Kinderliteratur und Shoah – aus Anlass des 78. Jahrestags des Aufstands im Warschauer Ghetto
Es gibt Gedenktage, die in Deutschland kaum jemand kennt. Der Gedenktag an den Aufstand im Warschauer Ghetto, der am 19. April 1943 begann, ist vermutlich solch einer. Wenn die Geschichte des Warschauer Ghettos heutzutage und hierzulande ins Bewusstsein tritt, dann wohl meist im Zusammenhang mit dem ikonisch gewordenen Kniefall Willy Brandts im Dezember 1970.
Erinnerungen an die Shoah sind selten Erinnerungen an jüdischen Widerstand. Dass es ihn gab, beweisen unter anderen die Ereignisse zwischen April und Mai 1943 im Ghetto der Stadt Warschau. 27 Tage leisteten bewaffnete jüdische Untergrundkämpfer*innen erbitterten Widerstand gegen die Deportation der zu diesem Zeitpunkt wohl 70.000 Insassen des Ghettos in die Arbeits- und Vernichtungslager im Osten. Auch wenn der Aufstand nach einem Monat niedergeschlagen und das Ghetto dem Erdboden gleichgemacht wurde, nahezu alle Beteiligten und Bewohner*innen des Ghettos unmittelbar ermordet oder deportiert wurden, macht er Hoffnung, weil er zeigt, wozu Mut und Solidarität Menschen befähigen können.
Wie kann man Schülerinnen und Schülern die Annäherung und die Auseinandersetzung mit diesem Thema ermöglichen? Lit4School meint naheliegender Weise: Indem Kinder über und von dieser Zeit lesen! Zwei Kinder- bzw. Jugendbücher stehen hier für viele andere.
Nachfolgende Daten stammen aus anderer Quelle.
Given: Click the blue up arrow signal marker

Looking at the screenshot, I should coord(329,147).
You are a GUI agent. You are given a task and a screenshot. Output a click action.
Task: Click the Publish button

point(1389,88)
Das eine erschien 2015 und heißt Flügel aus Papier; das andere heißt Die toten Engel und ist einige Jahrzehnte älter, es erschien 1963.
Zuerst zu dem Buch für die Jüngeren. Der Held und Ich-Erzähler in Marcin Szczygielskis Flügel aus Papier heißt Rafal, er wohnt bei seinem Großvater; dass sie im Ghetto leben, erschließt sich Leser*innen nur, wenn sie historische Vorkenntnisse mitbringen, der Erzähler erzählt nur, was er weiß, und sein Horizont ist der eines Kindes im Grundschulalter. Selbst schlimmste Ereignisse wie die Deportation seiner Eltern erfasst er nicht, aber seine Unwissenheit lässt ihn leben. Er glaubt seine Eltern auf einer Reise, für ihn geht das Leben weiter und er kann feststellen: Das ist also kein Grund zu Traurigkeit, sondern zur Freude. Da aber auch Rafal merkt, wie schrecklich seine Umgebung ist, entflieht er der Wirklichkeit, indem er auf den Flügeln aus Papier immer wieder in eine bessere Welt, eine zukünftige, schwebt. Wer glaubt ihm also nicht, wenn er sagt: Die Bibliothek ist mein Lieblingsort im ganzen Bezirk? – Ein aktueller Eintrag zu diesem Kinderbuch bei Lit4School ist in Arbeit!
Die toten Engel von Winfried Bruckner konfrontiert im Gegensatz dazu die Leser*innen sofort mit der harten Wirklichkeit. Friedhofsnachschub, so werden die neu im Ghetto Ankommenden genannt. Schwach, ausgehungert, krank, schleppen sie sich ins überfüllte Warschauer Ghetto. Erzählt wird von Menschen, die trotz der Grausamkeiten ihrer Umgebung ihre Menschlichkeit nicht verlieren: Eine Kinderbande um den Anführer Lolek schmuggelt Essen über die Mauer des Ghettos, verliert sich aber auch in den Geschichten eines Mädchens namens Wanda; Doktor Lersek hilft unbeirrt den Schwächsten und versucht, eine Typhusisolierstation einzurichten; schließlich bildet der bewaffnete Widerstand einen letzten Ausweg.
Beide Romane erzählen nicht Wirkliches, sondern Mögliches. Es sind fiktionale Texte, aber solche, die auf eine konkrete historische Situation Bezug nehmen: auf die Geschichte des Warschauer Ghettos. Eine Beschäftigung mit diesen Büchern ist also eine besondere Form der Auseinandersetzung mit Geschichte. Lehrer*innen, die sich mit der Geschichte des Aufstandes und des Warschauer Ghettos näherhin in historischer Perspektive beschäftigen wollen, sei das frei verfügbare Bulletin des Fritz-Bauer-Instituts zum 70. Jahrestag des Warschauer Gettoaufstands ans Herz gelegt.